Yoshiyuki Nagata, 85, tells of his experience in the 1945 atomic bombing of Nagasaki with photos of his family in hand, in Nagasaki, on July 19, 2018. (Mainichi)

NAGASAKI -- As the leaders of the atomic bomb survivors' movement, who have continued to pass on the horror of war and nuclear weapons to the next generation, are lost one after the other to the passage of time, who will fill their role pushing for peace?

One Nagasaki atomic bomb survivor, or "hibakusha" in Japanese, Yoshiyuki Nagata, 85, has come forward this year to have staff from the Nagasaki National Peace Memorial Hall for the Atomic Bomb Victims transcribe his experiences in the U.S. bombing of the city 73 years ago, on Aug. 9, 1945, for the first time.

Nagata, who has been almost completely unable to speak about that day out of regret over his mother dying after the bomb without him being able to give her water, revealed, "Being able to finally express my feelings of thanks to my mother and that we must never go to war has lightened the weight on my shoulders just a bit."

On the morning of that fateful day, the 12-year-old Nagata, a first-year student in the higher course of Fuchi national school, was on the second floor of his family home in Nagasaki where his 10-member family, excluding his two older brothers who had been sent to war, were living. In the garden, he saw his mother Tsukino doing the laundry and his younger sister Kumiko playing.

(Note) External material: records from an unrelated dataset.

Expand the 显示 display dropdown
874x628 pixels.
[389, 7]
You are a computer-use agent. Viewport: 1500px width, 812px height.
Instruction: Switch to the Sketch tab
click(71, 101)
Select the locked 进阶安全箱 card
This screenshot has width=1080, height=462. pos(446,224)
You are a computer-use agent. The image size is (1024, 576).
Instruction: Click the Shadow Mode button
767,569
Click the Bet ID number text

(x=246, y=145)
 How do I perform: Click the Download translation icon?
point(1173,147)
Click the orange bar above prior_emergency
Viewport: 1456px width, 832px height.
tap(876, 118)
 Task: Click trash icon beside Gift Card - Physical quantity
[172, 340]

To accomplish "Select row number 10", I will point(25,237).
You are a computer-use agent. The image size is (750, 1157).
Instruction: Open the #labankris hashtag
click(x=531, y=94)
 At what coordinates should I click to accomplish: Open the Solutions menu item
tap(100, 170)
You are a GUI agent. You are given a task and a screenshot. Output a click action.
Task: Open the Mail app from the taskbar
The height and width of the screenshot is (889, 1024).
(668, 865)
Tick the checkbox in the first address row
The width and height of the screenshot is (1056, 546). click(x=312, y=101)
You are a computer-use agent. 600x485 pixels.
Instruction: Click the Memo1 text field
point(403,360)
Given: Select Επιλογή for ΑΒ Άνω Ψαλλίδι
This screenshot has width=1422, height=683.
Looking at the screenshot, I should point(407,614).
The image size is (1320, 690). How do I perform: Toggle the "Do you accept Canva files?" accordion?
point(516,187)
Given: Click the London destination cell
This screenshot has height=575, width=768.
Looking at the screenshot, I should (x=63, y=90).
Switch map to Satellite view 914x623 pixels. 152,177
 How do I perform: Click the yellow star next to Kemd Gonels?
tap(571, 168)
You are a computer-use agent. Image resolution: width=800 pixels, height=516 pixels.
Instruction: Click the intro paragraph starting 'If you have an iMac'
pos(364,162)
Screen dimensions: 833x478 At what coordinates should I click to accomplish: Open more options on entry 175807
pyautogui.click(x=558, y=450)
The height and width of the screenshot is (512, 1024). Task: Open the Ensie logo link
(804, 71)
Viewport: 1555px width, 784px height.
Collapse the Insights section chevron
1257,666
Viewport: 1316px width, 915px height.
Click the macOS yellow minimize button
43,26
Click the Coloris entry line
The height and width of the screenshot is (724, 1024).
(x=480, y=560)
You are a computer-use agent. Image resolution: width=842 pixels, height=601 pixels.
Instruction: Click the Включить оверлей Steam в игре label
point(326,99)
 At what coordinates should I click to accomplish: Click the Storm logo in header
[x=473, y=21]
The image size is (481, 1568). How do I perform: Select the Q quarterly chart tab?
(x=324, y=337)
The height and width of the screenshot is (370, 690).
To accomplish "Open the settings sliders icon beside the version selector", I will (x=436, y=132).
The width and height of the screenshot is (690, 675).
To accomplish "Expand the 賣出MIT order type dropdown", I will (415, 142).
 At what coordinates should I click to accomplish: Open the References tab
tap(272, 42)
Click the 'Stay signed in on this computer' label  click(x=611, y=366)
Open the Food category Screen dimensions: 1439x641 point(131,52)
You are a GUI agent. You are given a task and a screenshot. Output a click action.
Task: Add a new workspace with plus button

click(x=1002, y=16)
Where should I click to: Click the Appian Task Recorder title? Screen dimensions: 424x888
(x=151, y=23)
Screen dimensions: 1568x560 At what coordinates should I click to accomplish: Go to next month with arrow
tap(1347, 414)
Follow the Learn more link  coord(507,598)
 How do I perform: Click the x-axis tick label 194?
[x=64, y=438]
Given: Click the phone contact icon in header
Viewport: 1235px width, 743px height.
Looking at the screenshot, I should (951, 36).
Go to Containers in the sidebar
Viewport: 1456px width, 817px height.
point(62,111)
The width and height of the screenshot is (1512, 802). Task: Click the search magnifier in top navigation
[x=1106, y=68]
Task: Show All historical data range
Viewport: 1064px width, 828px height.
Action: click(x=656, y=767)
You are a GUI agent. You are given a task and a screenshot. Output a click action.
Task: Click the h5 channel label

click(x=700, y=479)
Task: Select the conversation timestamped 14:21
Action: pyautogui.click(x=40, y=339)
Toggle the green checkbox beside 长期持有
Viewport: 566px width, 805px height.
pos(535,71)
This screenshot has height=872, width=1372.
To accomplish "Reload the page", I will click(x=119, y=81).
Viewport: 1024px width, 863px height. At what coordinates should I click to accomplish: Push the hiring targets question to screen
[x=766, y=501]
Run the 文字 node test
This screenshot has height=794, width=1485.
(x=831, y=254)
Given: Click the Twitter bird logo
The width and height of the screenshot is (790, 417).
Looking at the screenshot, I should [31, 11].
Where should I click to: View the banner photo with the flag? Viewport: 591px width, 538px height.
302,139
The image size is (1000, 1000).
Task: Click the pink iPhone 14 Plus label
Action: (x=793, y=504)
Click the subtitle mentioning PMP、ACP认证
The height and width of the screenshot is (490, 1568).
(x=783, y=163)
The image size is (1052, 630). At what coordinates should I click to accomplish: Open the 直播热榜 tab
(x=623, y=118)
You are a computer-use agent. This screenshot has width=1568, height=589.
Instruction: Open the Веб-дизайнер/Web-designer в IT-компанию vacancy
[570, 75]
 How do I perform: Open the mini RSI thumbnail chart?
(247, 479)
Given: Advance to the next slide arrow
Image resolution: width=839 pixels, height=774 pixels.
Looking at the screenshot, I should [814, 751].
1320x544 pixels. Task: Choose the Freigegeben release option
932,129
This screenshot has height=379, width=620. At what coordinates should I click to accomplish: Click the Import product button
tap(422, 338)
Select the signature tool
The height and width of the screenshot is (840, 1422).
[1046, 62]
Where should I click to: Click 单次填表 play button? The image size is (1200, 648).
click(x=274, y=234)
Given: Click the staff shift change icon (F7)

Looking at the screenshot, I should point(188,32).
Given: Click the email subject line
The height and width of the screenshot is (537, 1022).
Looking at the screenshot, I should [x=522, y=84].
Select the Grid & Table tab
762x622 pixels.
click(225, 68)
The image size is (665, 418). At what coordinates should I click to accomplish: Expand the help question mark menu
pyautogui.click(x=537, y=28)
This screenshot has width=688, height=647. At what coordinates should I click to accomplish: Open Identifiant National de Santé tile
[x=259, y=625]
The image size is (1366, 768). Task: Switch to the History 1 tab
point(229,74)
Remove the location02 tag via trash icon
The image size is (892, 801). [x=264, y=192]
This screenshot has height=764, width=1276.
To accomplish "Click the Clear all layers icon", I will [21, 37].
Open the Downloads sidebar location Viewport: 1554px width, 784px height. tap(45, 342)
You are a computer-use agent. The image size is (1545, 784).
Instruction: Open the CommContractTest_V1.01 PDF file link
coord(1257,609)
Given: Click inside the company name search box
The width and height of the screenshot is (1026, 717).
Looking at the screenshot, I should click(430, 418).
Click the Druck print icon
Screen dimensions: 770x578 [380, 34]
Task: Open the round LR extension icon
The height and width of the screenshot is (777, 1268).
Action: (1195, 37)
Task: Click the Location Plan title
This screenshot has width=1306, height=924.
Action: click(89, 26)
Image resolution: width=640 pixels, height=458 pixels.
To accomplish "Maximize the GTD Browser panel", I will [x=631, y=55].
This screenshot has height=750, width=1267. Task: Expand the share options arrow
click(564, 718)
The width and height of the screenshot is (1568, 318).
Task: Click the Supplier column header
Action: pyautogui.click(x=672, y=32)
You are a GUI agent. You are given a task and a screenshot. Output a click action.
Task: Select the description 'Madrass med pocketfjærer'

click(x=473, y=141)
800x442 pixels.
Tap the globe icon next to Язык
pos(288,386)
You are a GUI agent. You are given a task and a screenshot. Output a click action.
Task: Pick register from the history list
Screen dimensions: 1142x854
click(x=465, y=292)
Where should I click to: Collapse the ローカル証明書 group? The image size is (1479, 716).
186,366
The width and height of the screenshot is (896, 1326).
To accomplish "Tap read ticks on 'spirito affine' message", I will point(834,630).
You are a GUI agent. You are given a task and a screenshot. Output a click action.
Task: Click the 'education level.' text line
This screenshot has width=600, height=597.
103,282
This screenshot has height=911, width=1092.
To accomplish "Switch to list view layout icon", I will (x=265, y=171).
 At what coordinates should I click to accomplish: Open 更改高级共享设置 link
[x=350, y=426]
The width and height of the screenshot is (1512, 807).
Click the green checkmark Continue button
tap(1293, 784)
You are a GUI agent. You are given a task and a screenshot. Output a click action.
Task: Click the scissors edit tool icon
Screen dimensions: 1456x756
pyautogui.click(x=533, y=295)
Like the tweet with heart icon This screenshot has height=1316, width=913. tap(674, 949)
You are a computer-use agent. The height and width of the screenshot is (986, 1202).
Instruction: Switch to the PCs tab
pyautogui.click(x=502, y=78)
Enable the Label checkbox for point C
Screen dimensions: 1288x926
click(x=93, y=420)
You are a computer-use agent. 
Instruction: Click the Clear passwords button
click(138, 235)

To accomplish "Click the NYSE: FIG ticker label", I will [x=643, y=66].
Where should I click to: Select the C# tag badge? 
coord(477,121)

Carrying his young cousin on his back, just as he announced that he was off to school, the clock struck 11:02 a.m.

The house was a mere 500 meters from the hypocenter of the blast. After being bathed in the bright light, a loud sound and strong winds from the explosion followed. Nagata became trapped in his collapsed house, but he had only suffered some burns to his left hand, and his cousin was also safe. When he managed to get out from under the rubble that had once been his home and ran to a nearby air raid shelter, he found his mother cradling the body of his sister Kumiko, who had died instantly.

The skin on his mother's face was sagging, and her chest was bright red and swollen. Nagata took his mother and his younger brother Masanori, who had suffered a head injury, to Nagasaki Medical College Hospital, the predecessor of Nagasaki University Hospital, on Aug. 12, but his brother died the next day. When his mother asked in a whisper, "How is Masanori?" it took all of Nagata's strength to lie, "He's outside playing."

Nagata's mother had heard, "If you drink water, you will die," and passed away on Aug. 14 not having had a single drop. Nagata lamented, "If I had known she was going to die, I should have made her drink water..."

Nagata's father Tokuichi died soon after the war ended, and with the help of his repatriated older brothers and others, he became a bus driver and did other work to make ends meet.

This June, ahead of the 73rd anniversary of the bombing, he responded to the request to have his testimony of "that day" recorded for the very first time. "I'm here because of my parents," he said, full of gratitude.

With his mother and younger siblings, Nagata lost a total of four family members in the bombing, including his older sister Fumiko, who had left the house to go to her workplace even closer to the hypocenter.

Now, reflecting on his thankfulness for peace, Nagata pressed, "If war breaks out, the first victims are women and children. War is absolutely unacceptable. I would like to maintain a society where young people hold their parents dear and never go to war again."